Lo peor del paso del tiempo no es el recuerdo, es el olvido.
Si te refieres a ella, no sé qué te lastime más, pensar si aún la quieres o saber que nunca estuvo ahí.
Ambas duelen.
En este caso tendríamos que ver cuál duele menos.
Tendría que no doler para estar bien conmigo mismo.
¿Y ella?
Ella está bien.
Hace frío, una canción de Arjona me recuerda “…se nos muere el amor, ya no nos queda nada, se nos muere el amor…”. Anoche, sentado frente al televisor, idiotizado, sin saber si encenderlo o ver esa pantalla ploma donde mi mente ha dibujado un par de siluetas que están de espaldas, ella sosteniendo un vaso y él, un reloj, pienso si a pesar del tiempo he logrado olvidar su rostro, su figura, su perfume.

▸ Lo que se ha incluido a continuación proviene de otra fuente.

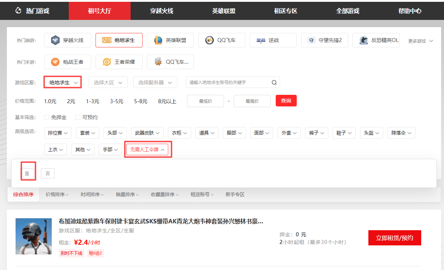Expand 更多游戏 list
This screenshot has width=444, height=270.
click(x=420, y=41)
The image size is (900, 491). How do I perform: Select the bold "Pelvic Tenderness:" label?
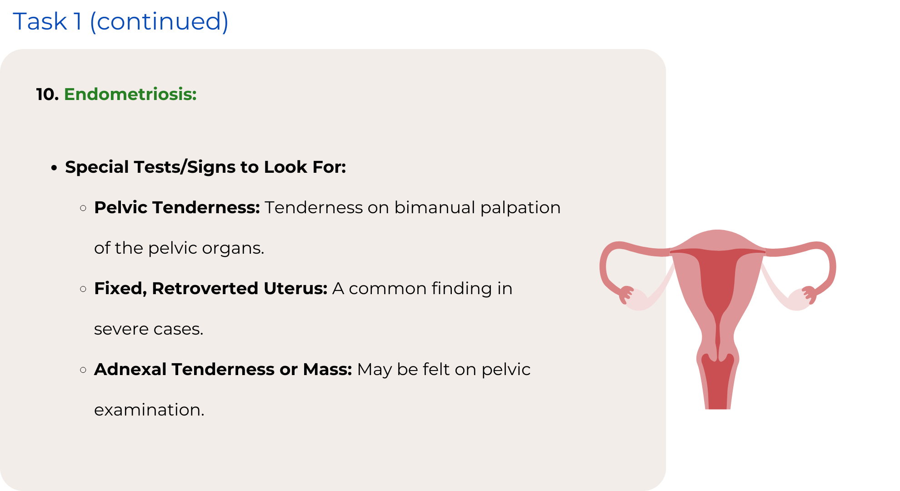(177, 207)
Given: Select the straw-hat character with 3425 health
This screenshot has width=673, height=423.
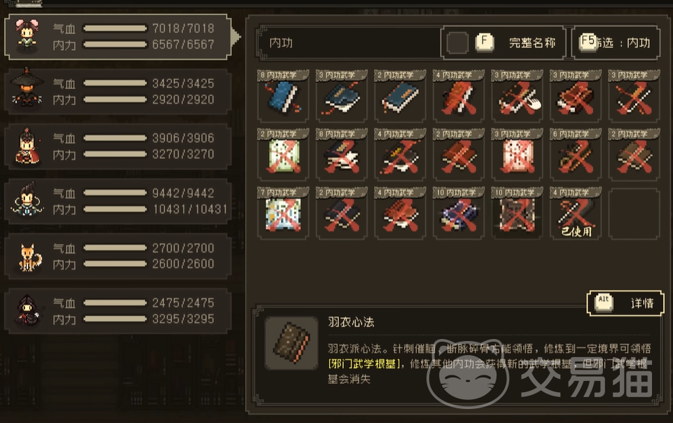Looking at the screenshot, I should pos(118,91).
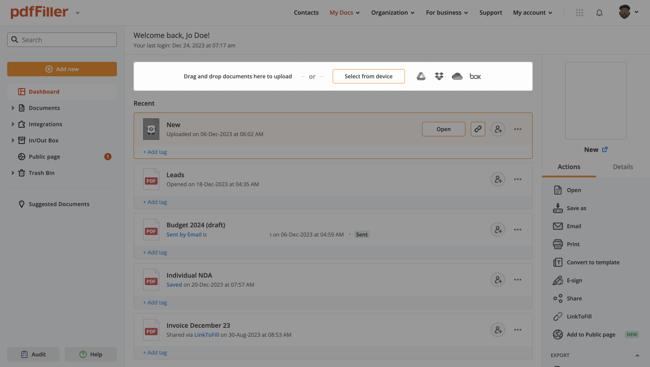
Task: Click the Search input field
Action: pos(62,40)
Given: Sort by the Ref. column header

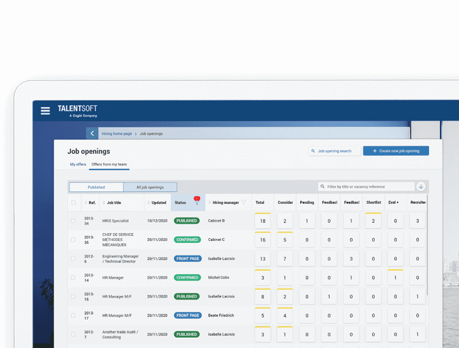Looking at the screenshot, I should click(92, 203).
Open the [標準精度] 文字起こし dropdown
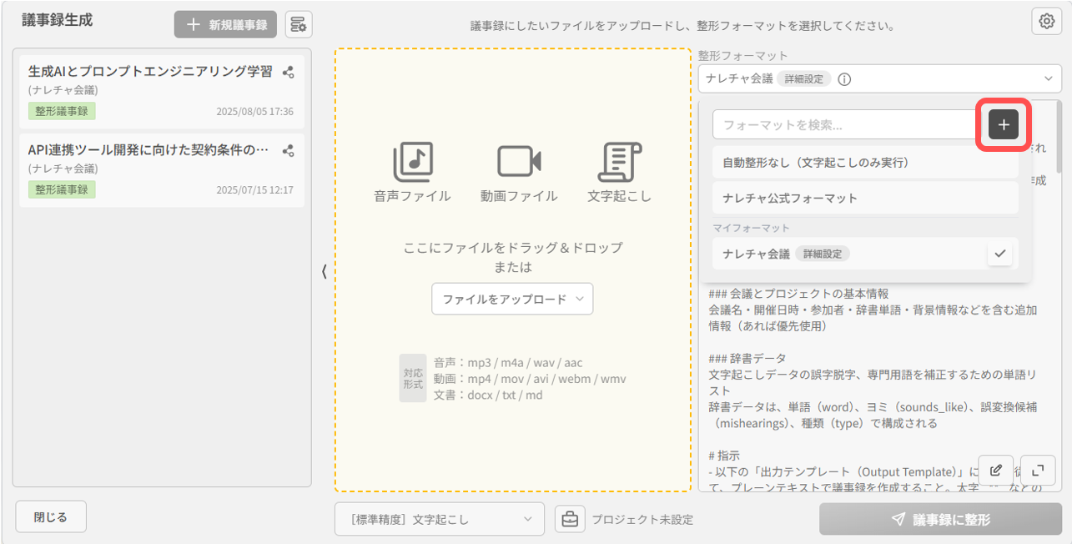The width and height of the screenshot is (1072, 544). (439, 518)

Cada nota que produce el oscuro de la noche es una daga que se clava en la memoria.
Van cinco días (con sus noches) que no ha parado de llover, afuera las gotas se estrellan contra el piso y esas figuras geométricas se deshacen en el cemento, se han formado charcos de agua en las aceras y en el centro flota un barquito de papel que alguien ha dejado (quizás) cuadras arriba. Un gato está debajo un árbol lamiéndose la pata izquierda, mira el cielo y después avanza despacio, ve a los costados y antes que caiga el siguiente rayo, trepa el muro de ladrillo y se dirige a la casa del frente, no voltea la cabeza pero sabe que lo estoy viendo, salta unas ramas y se pierde.
¿La olvidarás algún día?
Quizás.
¿Pensaste viajar?
Por el Mediterráneo, los Alpes o la selva, ella seguirá ahí.
Necesitas alejarte.
Por donde vaya ella me sigue.
No existe la receta única para una tarde lluviosa, caminar mientras las gotas te inundan la cabeza con ese frío que ahoga, sentir que por la punta de los dedos escapa esa tibia sensación de soledad, los pies descalzos sintiendo el lodo que se forma en el camino de tierra por el que voy. En las casas las familias sentadas alrededor de la mesa cenando, él la abraza, ella le dice a la niña que vaya a la cocina y coloque unos vasos, en sus ojos está la calidez de las palabras que hace tiempo las tenía yo mismo en un invierno cualquiera. Se detiene un auto y pregunta, ella, que conduce, si estoy bien, si necesito ayuda, todo bien gracias, sube la ventanilla y viendo de reojo el retrovisor continúa. Su mirada perdida me dice que quizás está sola y ha salido a dar un par de vueltas por la ciudad, quiere pensar en su soledad, la familia lejos, las nubes oscuras en lo alto, no tan alto porque si alzara los brazos las tocaría, lo suficiente para evitar que la luz del sol llegue a sus cabellos que a pesar de todo están mojados.
El problema no es ella, soy yo.
Entonces hay un problema.
Siempre lo hubo, con ella y sin ella.
Ahora ya no hay problema porque estás solo
No sé que me afecta más, ella o su ausencia.
Cuando creo ha de terminar cierro los ojos y me pregunto si la vida es obra de Dios o del diablo. Han pasado dos, tres, cuatro horas, aún veo el reflejo de la última casa en la ciudad, camino sintiendo en la planta de los pies el frío del agua y las piedras que se arremolinan en las veredas cercanas, a lo lejos un par de estrellas brillan mientras las nubes se deshacen con el viento que recorre impasible hacia el sur, la noche muestra su cara más triste, aún falta mucho por seguir, recuerdo el televisor apagado, las siluetas que están de espaldas, hay algo que he empezado a olvidar. La luna ha salido en lo alto.